Film Review: We Grown Now by Jean Oppenheimer

We Grown Now is a small miracle of a film, a coming-of-age drama about 10-year old best friends Malik and Eric, who live in Chicago’s crime-and-drug-infested Cabrini Green housing project. The year is 1992. Occupants of the low-income development are predominantly African-American, many of whom fled the segregated South for what they hoped would be less bigotry and better opportunities. The hard-working, law-abiding residents soon find themselves victimized not only by criminal gangs and drug-lords but also by the notoriously racist, white Chicago police force. 

For Malik (Blake Cameron James) and Eric (Gian Knight Ramirez), however, life is an adventure, filled with endless possibilities. They stack abandoned mattresses on the concrete playground, then take a running leap and fly through the air, their landings cushioned by the soft padding. Brimming with optimism and self-confidence, they gaze out at the city beyond the projects and shout, “I exist!” Occasionally they play hooky from school to ride the Elevated train down to the Art Institute of Chicago, where paintings open them up to unimagined new worlds. 

Malik lives with his mother Delores (Jurnee Smollett), his grandmother (S. Epatha Merkerson) and his younger sister.
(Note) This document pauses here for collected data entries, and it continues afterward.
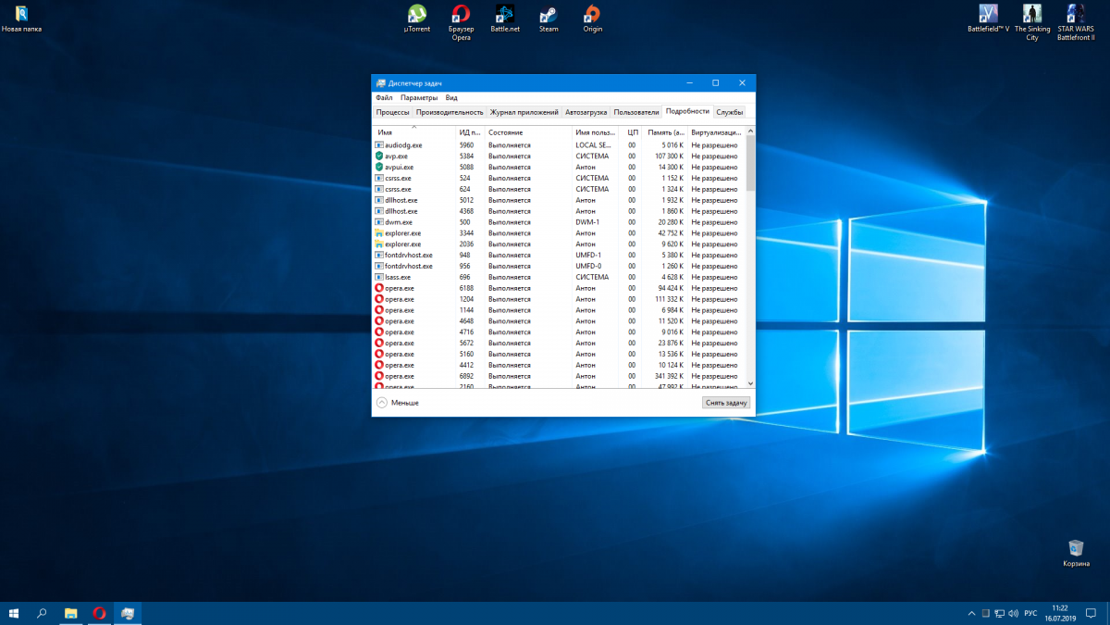Show hidden tray icons via the arrow
Image resolution: width=1110 pixels, height=625 pixels.
pos(970,613)
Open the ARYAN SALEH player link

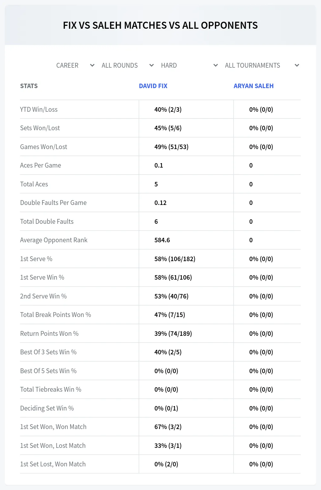[x=253, y=86]
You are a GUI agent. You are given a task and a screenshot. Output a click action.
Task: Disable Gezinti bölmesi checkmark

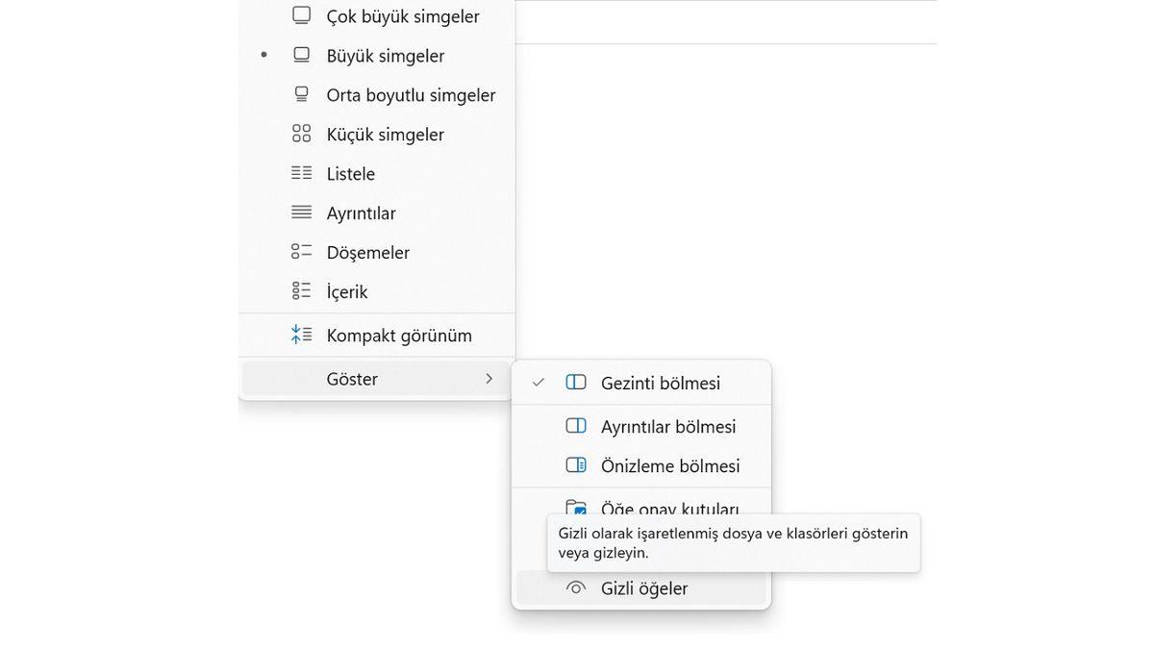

Eric lives with his older sister and their widowed father. Malik, an imaginative kid with a gift for writing, dreams of living in a two-story house with a garden where he can grow tomatoes. Eric hasn’t figured out his dream yet, but both boys feel they have all the time in the world. Of course, they don’t.

When seven-year-old Dantrell Davis is killed — caught in the crossfire between rival gangs (a true incident that writer/director Minhal Baig incorporates into the script) — life in the projects changes dramatically. Once free to run around, Malik and Eric are no longer allowed to leave their apartments except to attend school. “Tomorrow is not promised,” Delores tells her son. Trying to find a safer environment for her family, Delores accepts a job that necessitates their move to Peoria, three hours outside Chicago. Feeling abandoned, Eric turns on Malik; it is the first crack in their lifelong friendship. Both boys assumed they would live their entire lives in Cabrini-Green because, as Eric declares, “this is where we are from.” But Malik has to adjust his thinking. “A place is the people,” he decides, and in that regard, he and Eric will remain bound together forever. Without losing his indomitable spirit, Malik seems to mature in front of our eyes. 

We Grown Now is the most emotionally rewarding film I have seen in many years. Baig invests it with a lyrical quality; the viewer doesn’t so much observe the story as see it through Malik’s eyes, which lends the film both a vivaciousness and a poignancy that makes one smile even as it is breaking your heart. These boys – these families – were born into a world stacked against them. It is one of the United States’ most painful legacies. 

Nobody in the film seems to be acting. Every performance feels so natural and lived-in that the movie could be mistaken for a documentary. With so many fine performances, it seems somewhat unfair to signal out one over the others, but Blake Cameron Jones has an innate truthfulness and charisma that provides an emotional foundation for the entire film.